The Cyber Essentials scheme has gone a long way to improve awareness, particularly for smaller businesses, but there is still much to do.
We must be more agile by applying the principles of the Agile Manifesto:
- Placing more emphasis on individuals and interactions
Tools and processes are important, but they are frequently circumvented by human behaviour – not just for nefarious reasons but sometimes simply to take short cuts or get the job done. How often have we found, for example, organisations lock down USB ports and soon their users find other ways of transferring large amounts of data. Tools alone are not sufficient. The bad guys get hold of them just as quickly and find new vulnerabilities – creating new threats within days of release for security patches or online games.
- Focusing on software packages that are secure and work
We need to be more proactive. Rather than waiting until software has been published and then performing a pen test, we need to ensure that application developers understand the threat and use accepted standards (OWASP, etc.) to build code that will not be open to vulnerabilities. Getting it right first time is far better than trying to patch and fix code after the event.
The real test is does the software work and is it secure? To achieve this we may need to provide help and advice at the design stage (e.g. by defining user stories or nonfunctional requirements for security features).
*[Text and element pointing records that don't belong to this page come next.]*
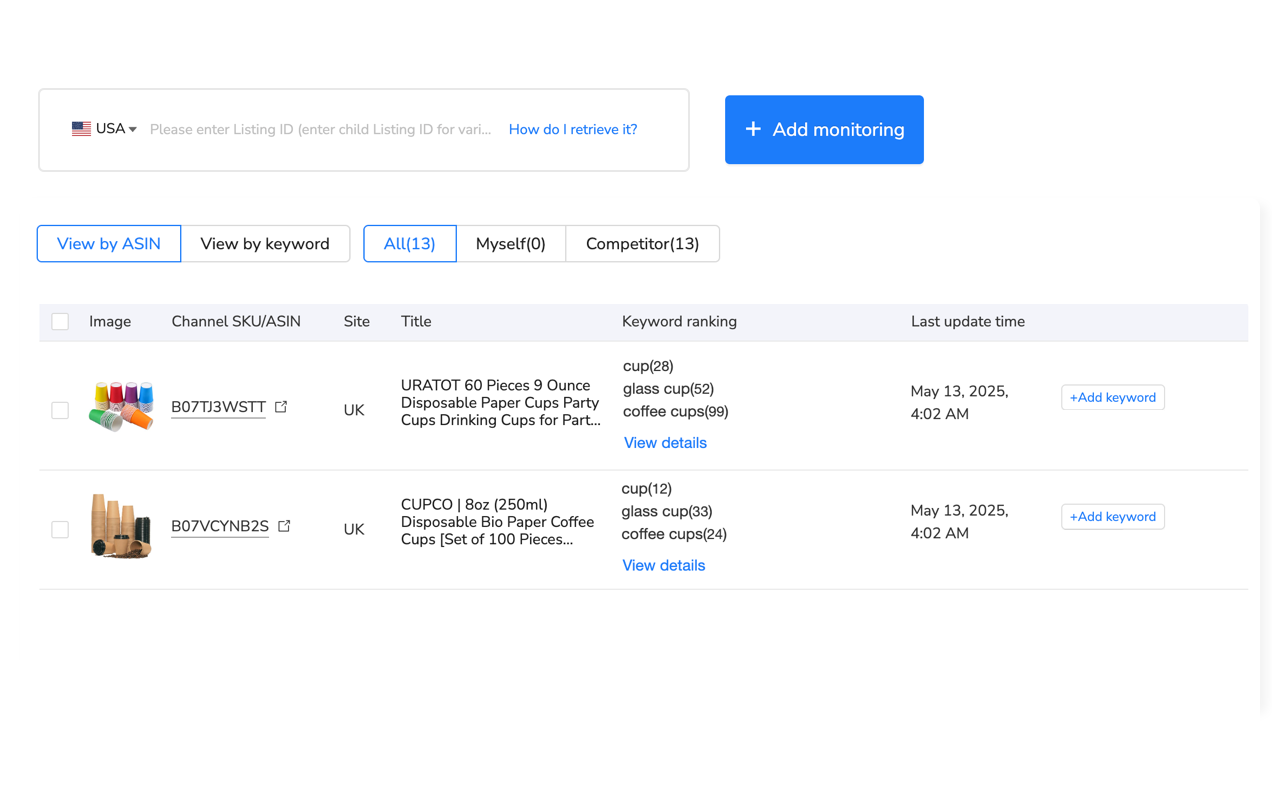Click +Add keyword for the URATOT listing
1272x800 pixels.
tap(1112, 397)
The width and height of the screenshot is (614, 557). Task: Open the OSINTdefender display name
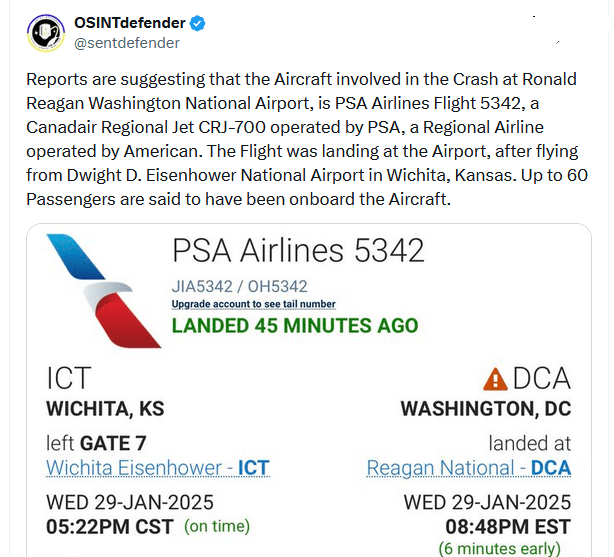pos(130,23)
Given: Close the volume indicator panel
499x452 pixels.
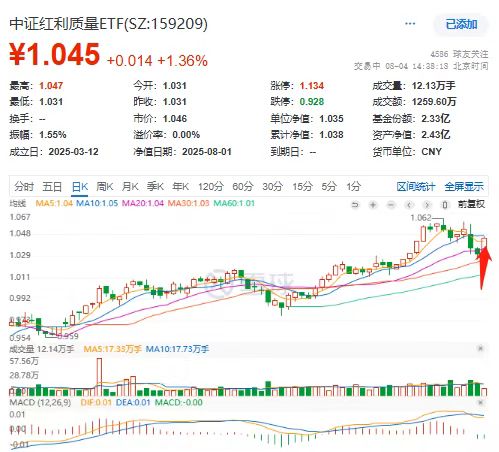Looking at the screenshot, I should pyautogui.click(x=480, y=349).
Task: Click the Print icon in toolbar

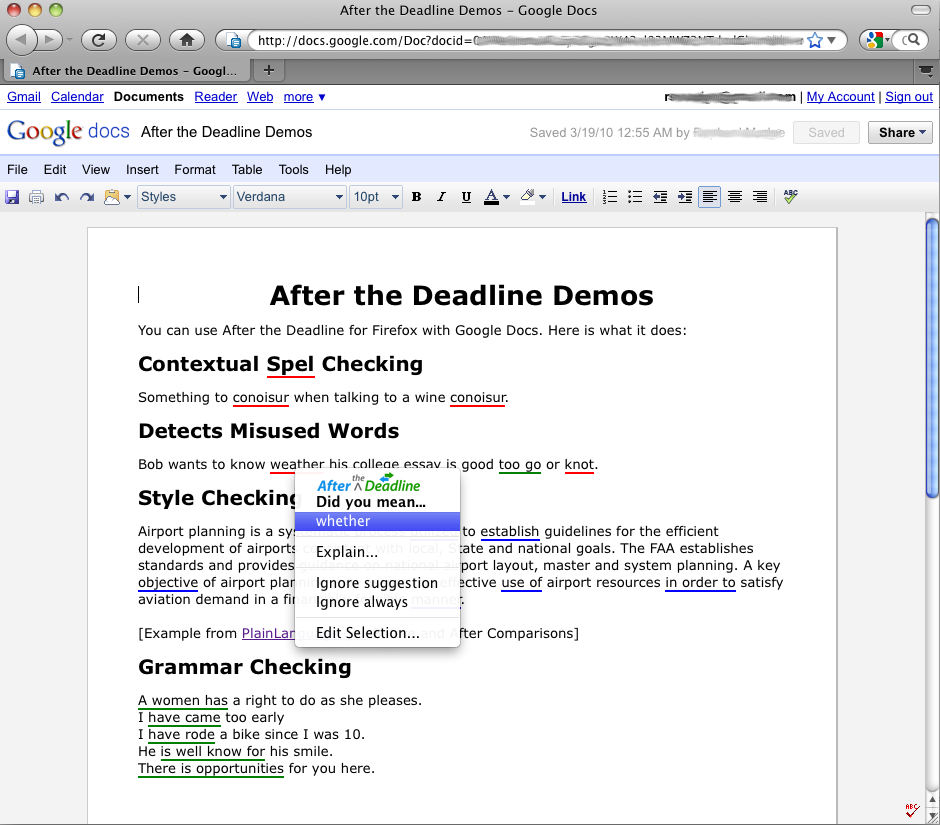Action: pyautogui.click(x=37, y=197)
- Customer collaboration over contract negotiations
Many of the projects I have been involved with include external software developers – often offshore. Even where contracts include specific cyber security requirements (and, believe me, not all of them do!), when things go wrong the remedies often involve financial penalties and long, drawn-out arguments, possibly in the public domain. Would it not be better to work together, gaining benefit from the supplier’s skills and experience, to build reliable secure solutions?
- Responding to change
To start to win the cyber arms race, we need to be more flexible and responsive – yes, we need to be more agile. I realise that this could be seen as controversial by some, but we need to move on from our role as watchdogs – saying “Yes, that threat (or iceberg) is getting bigger” – to a position where we can guide our organisations to safer ground using our skills, tools and processes to best effect. Meanwhile, the bad guys are not busy building abstract processes and tools, or writing comprehensive documentation/negotiating contracts or following a long-term plan: they are busy developing new threats and making more money.